THE INPUT:

---+---

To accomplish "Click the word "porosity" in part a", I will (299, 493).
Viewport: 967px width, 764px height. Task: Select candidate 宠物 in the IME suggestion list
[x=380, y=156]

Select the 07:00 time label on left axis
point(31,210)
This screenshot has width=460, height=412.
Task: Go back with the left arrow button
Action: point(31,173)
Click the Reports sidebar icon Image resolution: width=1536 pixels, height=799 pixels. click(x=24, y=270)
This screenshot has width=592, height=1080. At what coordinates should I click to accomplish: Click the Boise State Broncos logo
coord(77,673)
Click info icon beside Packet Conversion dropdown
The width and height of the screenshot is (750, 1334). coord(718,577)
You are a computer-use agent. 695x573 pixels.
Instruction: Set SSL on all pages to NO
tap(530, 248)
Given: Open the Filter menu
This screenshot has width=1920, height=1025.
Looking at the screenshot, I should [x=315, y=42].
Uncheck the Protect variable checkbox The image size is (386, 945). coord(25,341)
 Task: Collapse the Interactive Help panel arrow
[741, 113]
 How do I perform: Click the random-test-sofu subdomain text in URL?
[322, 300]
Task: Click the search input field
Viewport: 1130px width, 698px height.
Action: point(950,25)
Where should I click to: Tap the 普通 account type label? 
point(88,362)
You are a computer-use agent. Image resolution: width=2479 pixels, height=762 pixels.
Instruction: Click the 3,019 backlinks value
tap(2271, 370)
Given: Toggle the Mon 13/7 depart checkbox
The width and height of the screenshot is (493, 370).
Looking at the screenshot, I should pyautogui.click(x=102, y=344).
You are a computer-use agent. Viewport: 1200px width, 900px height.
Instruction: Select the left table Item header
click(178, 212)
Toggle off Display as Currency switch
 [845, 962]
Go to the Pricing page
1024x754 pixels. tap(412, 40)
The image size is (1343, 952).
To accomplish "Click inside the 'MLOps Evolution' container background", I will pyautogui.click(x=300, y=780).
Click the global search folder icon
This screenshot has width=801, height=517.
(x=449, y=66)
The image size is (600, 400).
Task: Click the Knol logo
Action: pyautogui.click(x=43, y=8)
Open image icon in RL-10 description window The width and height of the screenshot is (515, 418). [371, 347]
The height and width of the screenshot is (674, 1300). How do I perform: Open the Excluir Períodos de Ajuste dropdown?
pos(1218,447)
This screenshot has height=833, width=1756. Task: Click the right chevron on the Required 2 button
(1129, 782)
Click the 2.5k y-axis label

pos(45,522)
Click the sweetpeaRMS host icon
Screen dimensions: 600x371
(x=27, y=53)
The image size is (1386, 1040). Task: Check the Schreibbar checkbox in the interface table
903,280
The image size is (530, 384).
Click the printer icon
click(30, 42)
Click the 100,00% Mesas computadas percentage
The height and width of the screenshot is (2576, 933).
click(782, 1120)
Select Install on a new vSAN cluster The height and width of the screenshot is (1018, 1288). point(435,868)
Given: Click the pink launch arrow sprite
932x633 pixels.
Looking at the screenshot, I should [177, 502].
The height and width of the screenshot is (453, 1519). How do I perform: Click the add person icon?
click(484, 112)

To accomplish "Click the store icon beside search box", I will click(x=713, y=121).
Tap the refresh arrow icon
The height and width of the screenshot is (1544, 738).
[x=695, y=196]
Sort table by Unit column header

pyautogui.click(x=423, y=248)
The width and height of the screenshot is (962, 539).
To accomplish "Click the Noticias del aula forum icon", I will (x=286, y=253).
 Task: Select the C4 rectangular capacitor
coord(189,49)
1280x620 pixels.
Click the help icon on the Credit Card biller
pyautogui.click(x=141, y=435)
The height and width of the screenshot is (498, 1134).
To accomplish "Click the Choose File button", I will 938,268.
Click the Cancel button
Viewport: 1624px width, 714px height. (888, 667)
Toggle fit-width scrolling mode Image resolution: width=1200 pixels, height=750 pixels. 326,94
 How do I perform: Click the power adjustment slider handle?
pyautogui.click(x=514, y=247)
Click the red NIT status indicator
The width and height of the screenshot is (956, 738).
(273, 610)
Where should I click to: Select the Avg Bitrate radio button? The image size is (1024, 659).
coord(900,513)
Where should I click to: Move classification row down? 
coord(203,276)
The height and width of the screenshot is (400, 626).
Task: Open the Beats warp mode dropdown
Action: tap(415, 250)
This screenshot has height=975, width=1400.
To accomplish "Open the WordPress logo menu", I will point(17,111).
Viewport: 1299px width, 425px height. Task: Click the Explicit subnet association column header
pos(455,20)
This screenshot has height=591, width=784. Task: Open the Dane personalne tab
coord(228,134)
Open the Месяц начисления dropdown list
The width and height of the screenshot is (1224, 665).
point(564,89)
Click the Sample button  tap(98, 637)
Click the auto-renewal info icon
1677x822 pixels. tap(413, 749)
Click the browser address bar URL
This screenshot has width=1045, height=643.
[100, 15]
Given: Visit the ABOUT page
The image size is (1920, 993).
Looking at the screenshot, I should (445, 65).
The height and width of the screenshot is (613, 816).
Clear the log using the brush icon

---+---

INSTRUCTIONS TO FOLLOW: Of all the entries above, repeat only the lines from the line that has "Where should I click to: Tap" to the line that has "Given: Toggle the Mon 13/7 depart checkbox", both lines included, exactly.

OUTPUT BELOW:
Where should I click to: Tap the 普通 account type label? 
point(88,362)
You are a computer-use agent. Image resolution: width=2479 pixels, height=762 pixels.
Instruction: Click the 3,019 backlinks value
tap(2271, 370)
Given: Toggle the Mon 13/7 depart checkbox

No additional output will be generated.